> **Information given**

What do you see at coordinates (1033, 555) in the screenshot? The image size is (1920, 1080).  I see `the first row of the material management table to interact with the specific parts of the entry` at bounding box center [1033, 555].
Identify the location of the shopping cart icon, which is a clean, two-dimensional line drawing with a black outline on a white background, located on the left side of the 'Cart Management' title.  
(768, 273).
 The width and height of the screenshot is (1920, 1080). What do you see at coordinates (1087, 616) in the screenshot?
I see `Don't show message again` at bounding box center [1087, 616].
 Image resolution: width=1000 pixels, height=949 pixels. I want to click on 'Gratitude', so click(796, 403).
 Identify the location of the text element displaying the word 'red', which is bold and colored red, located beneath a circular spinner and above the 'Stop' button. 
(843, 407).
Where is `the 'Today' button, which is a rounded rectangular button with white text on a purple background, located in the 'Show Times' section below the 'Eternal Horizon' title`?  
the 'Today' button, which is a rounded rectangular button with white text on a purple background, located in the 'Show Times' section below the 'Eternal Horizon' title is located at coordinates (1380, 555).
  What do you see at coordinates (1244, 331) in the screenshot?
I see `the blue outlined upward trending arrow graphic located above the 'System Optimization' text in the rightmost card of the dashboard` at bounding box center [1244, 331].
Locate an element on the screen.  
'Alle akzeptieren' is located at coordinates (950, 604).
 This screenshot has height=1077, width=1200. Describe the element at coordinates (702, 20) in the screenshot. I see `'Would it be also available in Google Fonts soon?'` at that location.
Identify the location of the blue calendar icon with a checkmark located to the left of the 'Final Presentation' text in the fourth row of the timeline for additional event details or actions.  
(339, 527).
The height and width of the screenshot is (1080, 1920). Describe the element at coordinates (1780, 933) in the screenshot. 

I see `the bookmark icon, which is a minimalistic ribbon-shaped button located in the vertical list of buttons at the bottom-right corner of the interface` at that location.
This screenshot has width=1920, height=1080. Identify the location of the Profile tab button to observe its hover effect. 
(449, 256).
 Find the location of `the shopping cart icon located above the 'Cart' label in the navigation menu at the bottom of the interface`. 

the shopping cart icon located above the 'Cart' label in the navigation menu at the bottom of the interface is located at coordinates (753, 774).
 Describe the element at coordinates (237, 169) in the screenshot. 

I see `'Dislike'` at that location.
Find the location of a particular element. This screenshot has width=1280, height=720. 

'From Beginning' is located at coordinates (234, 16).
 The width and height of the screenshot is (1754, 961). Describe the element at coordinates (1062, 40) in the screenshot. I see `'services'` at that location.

> **The problem**
Please edit the lines above so that each "Identify the location of" becomes "Give the coordinates of", leaving everything else unchanged.

> **Written response**
What do you see at coordinates (1033, 555) in the screenshot? The image size is (1920, 1080).  I see `the first row of the material management table to interact with the specific parts of the entry` at bounding box center [1033, 555].
Give the coordinates of the shopping cart icon, which is a clean, two-dimensional line drawing with a black outline on a white background, located on the left side of the 'Cart Management' title.  
(768, 273).
 The width and height of the screenshot is (1920, 1080). What do you see at coordinates (1087, 616) in the screenshot?
I see `Don't show message again` at bounding box center [1087, 616].
 Image resolution: width=1000 pixels, height=949 pixels. I want to click on 'Gratitude', so click(796, 403).
 Give the coordinates of the text element displaying the word 'red', which is bold and colored red, located beneath a circular spinner and above the 'Stop' button. 
(843, 407).
Where is `the 'Today' button, which is a rounded rectangular button with white text on a purple background, located in the 'Show Times' section below the 'Eternal Horizon' title`?  
the 'Today' button, which is a rounded rectangular button with white text on a purple background, located in the 'Show Times' section below the 'Eternal Horizon' title is located at coordinates (1380, 555).
  What do you see at coordinates (1244, 331) in the screenshot?
I see `the blue outlined upward trending arrow graphic located above the 'System Optimization' text in the rightmost card of the dashboard` at bounding box center [1244, 331].
Locate an element on the screen.  
'Alle akzeptieren' is located at coordinates (950, 604).
 This screenshot has height=1077, width=1200. Describe the element at coordinates (702, 20) in the screenshot. I see `'Would it be also available in Google Fonts soon?'` at that location.
Give the coordinates of the blue calendar icon with a checkmark located to the left of the 'Final Presentation' text in the fourth row of the timeline for additional event details or actions.  
(339, 527).
The height and width of the screenshot is (1080, 1920). Describe the element at coordinates (1780, 933) in the screenshot. 

I see `the bookmark icon, which is a minimalistic ribbon-shaped button located in the vertical list of buttons at the bottom-right corner of the interface` at that location.
This screenshot has width=1920, height=1080. Give the coordinates of the Profile tab button to observe its hover effect. 
(449, 256).
 Find the location of `the shopping cart icon located above the 'Cart' label in the navigation menu at the bottom of the interface`. 

the shopping cart icon located above the 'Cart' label in the navigation menu at the bottom of the interface is located at coordinates (753, 774).
 Describe the element at coordinates (237, 169) in the screenshot. 

I see `'Dislike'` at that location.
Find the location of a particular element. This screenshot has width=1280, height=720. 

'From Beginning' is located at coordinates (234, 16).
 The width and height of the screenshot is (1754, 961). Describe the element at coordinates (1062, 40) in the screenshot. I see `'services'` at that location.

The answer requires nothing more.